- _Given problem_: Show every line of the listing below that contains the word "Floor". Case counts.

- _Listing from a pointing dataset_:
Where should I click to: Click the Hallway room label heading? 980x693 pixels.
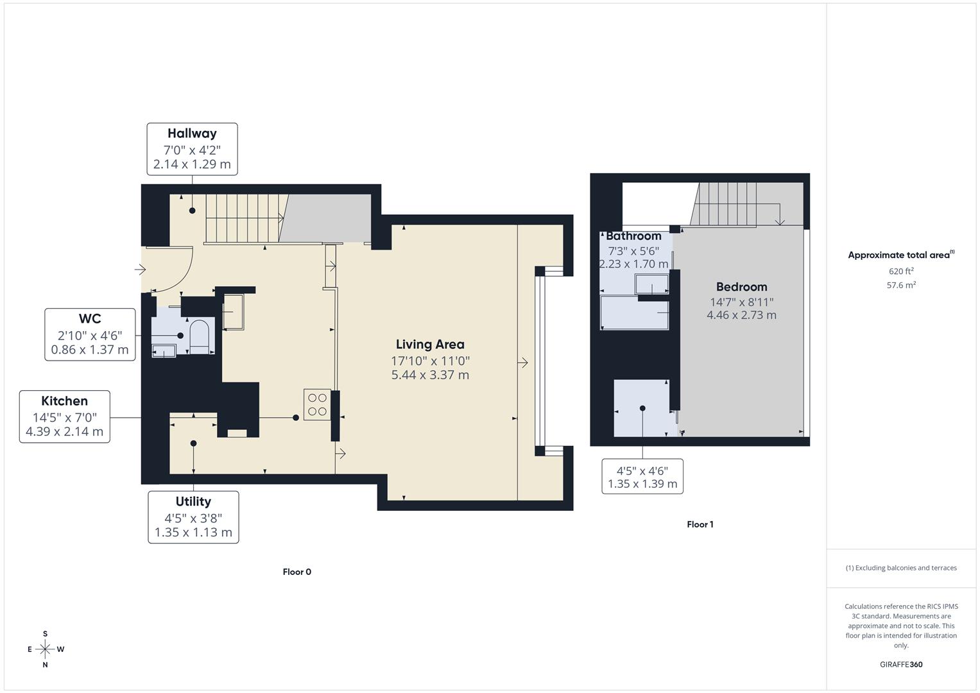192,133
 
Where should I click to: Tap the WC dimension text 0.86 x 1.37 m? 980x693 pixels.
90,350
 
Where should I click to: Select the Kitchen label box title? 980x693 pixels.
64,401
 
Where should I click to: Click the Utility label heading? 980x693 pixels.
193,502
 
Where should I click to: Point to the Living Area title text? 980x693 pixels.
430,345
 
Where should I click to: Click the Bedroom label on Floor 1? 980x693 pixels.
741,287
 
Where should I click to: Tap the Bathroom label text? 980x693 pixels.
633,236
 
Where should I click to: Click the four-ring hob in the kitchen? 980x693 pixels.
317,405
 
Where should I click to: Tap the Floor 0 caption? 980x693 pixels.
297,572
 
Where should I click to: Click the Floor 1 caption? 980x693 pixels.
700,524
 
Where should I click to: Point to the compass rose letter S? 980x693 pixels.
45,633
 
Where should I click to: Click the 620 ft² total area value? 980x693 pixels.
901,271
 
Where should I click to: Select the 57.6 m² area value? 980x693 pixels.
901,286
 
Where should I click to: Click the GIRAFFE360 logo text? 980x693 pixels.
901,665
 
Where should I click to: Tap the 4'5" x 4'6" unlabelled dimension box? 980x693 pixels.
642,477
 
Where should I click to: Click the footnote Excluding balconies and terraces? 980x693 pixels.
901,568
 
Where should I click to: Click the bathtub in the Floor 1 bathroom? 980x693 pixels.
634,313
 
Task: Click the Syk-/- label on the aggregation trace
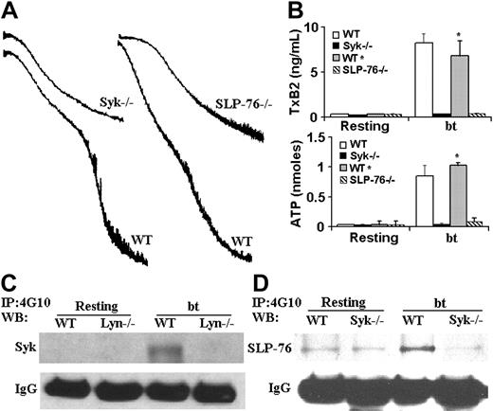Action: [x=118, y=98]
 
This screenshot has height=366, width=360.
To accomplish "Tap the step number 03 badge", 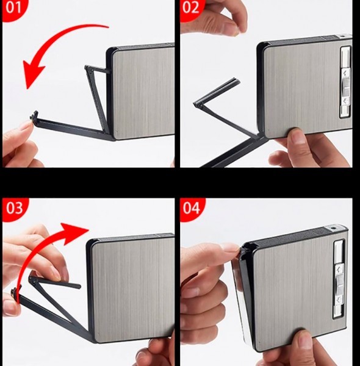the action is [15, 209].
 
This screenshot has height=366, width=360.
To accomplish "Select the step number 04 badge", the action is [192, 209].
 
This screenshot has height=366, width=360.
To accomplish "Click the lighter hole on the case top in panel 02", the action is [342, 36].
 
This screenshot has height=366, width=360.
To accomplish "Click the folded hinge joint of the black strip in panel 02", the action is [197, 104].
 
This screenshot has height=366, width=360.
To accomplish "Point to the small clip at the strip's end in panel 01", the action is [34, 115].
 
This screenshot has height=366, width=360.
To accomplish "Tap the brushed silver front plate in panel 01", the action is [143, 93].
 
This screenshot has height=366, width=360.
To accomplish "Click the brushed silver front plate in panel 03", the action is [133, 289].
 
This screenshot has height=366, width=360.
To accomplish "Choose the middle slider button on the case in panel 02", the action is [346, 87].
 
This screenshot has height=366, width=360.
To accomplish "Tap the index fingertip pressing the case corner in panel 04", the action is [232, 249].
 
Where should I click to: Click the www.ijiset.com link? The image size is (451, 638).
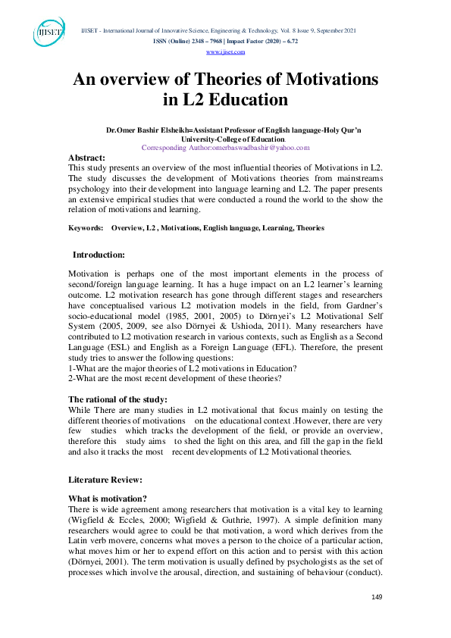pos(225,52)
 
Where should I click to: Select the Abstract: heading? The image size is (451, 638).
pos(88,158)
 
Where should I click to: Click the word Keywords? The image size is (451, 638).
pos(86,227)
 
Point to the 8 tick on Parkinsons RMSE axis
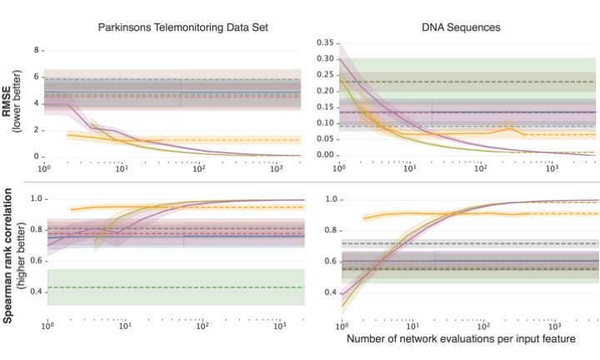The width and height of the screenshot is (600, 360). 37,50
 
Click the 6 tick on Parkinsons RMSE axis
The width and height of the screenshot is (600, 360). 37,77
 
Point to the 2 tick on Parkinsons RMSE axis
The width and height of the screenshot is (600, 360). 37,130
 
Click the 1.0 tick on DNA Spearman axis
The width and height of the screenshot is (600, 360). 329,200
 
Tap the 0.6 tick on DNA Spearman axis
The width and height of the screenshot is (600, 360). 329,262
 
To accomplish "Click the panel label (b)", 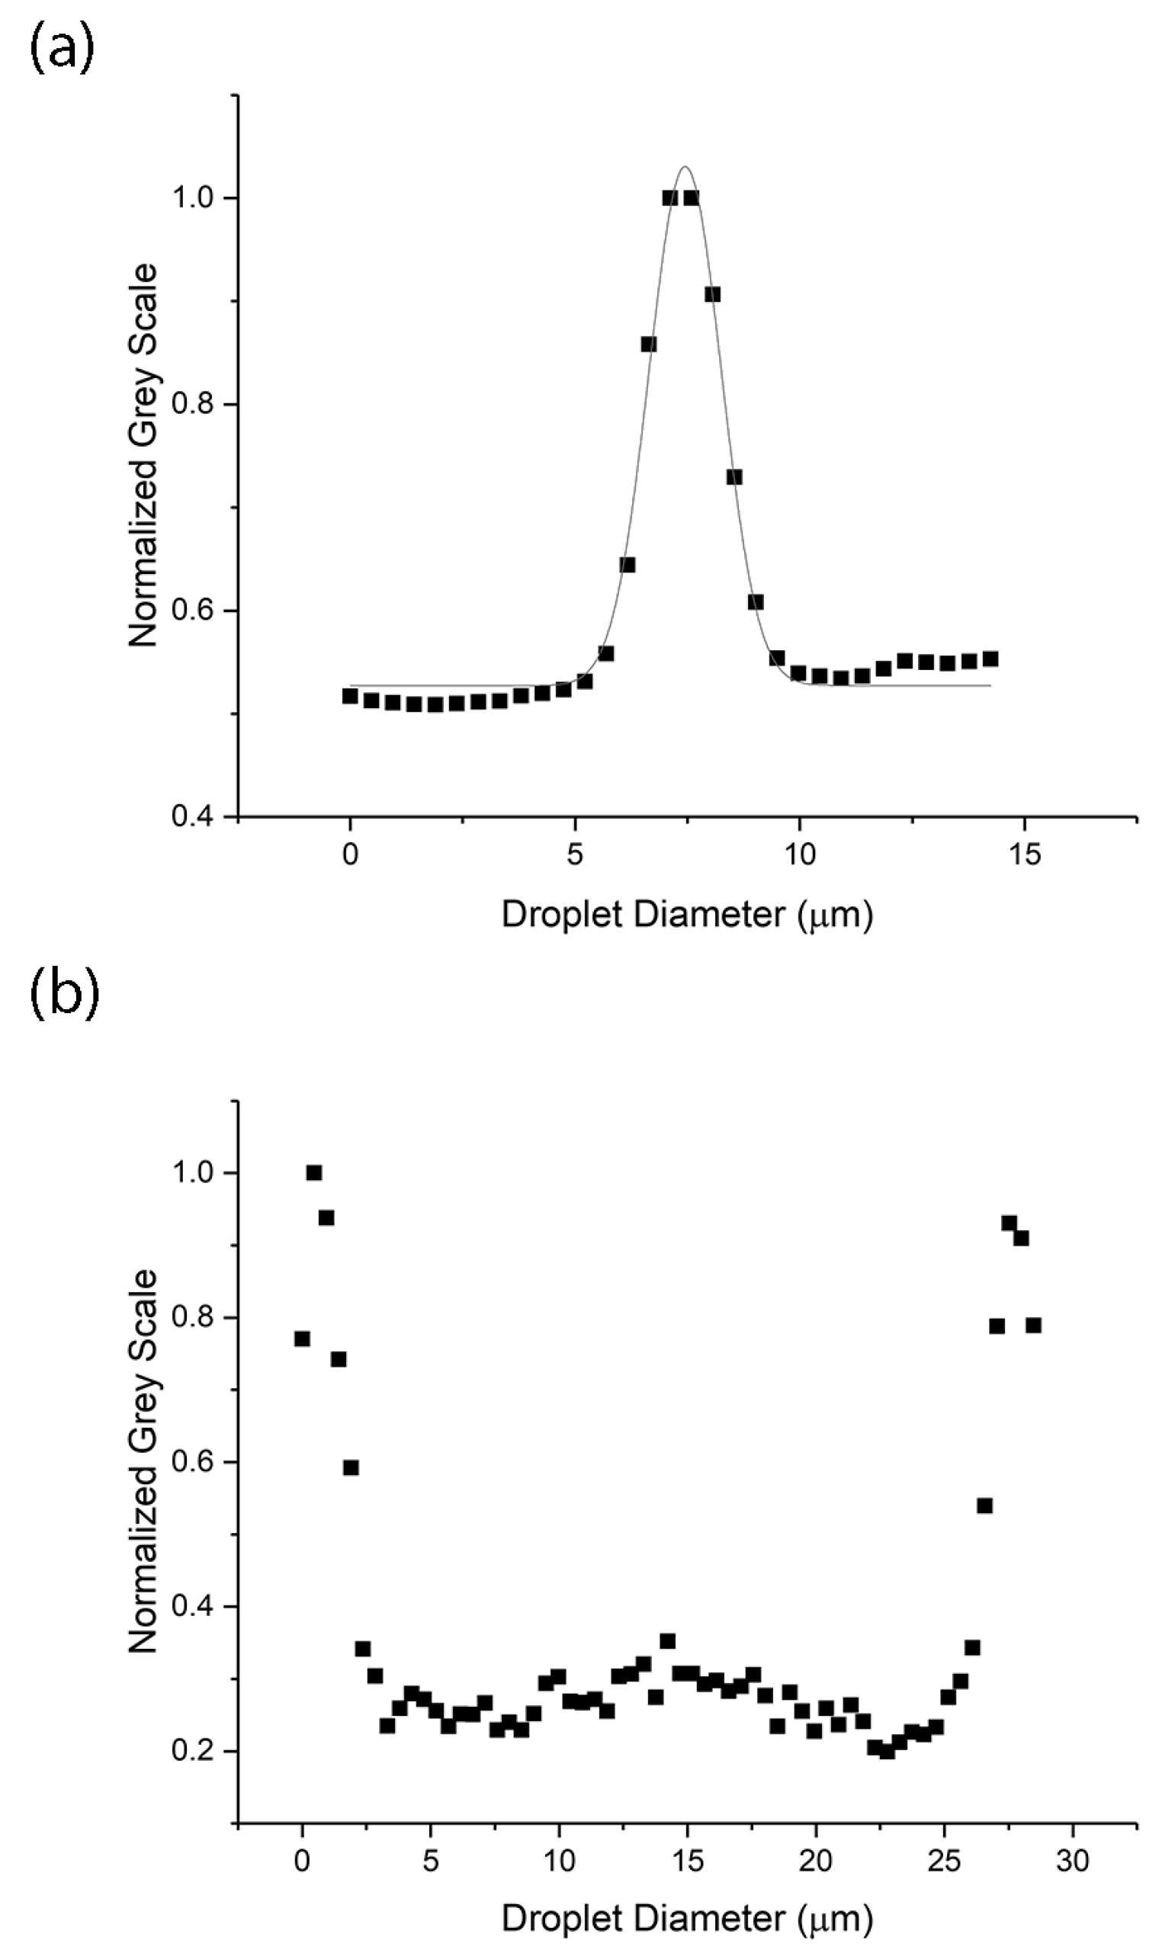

- _Task solution_:
Where should I click to: Click the Bedroom label on Floor 1? 980x693 pixels.
Where should I click to: Tap the Floor 0 caption? 980x693 pixels.
Where should I click to: Click the Floor 1 caption? 980x693 pixels.
Where should I click to: Click the bathtub in the Floor 1 bathroom? 980x693 pixels.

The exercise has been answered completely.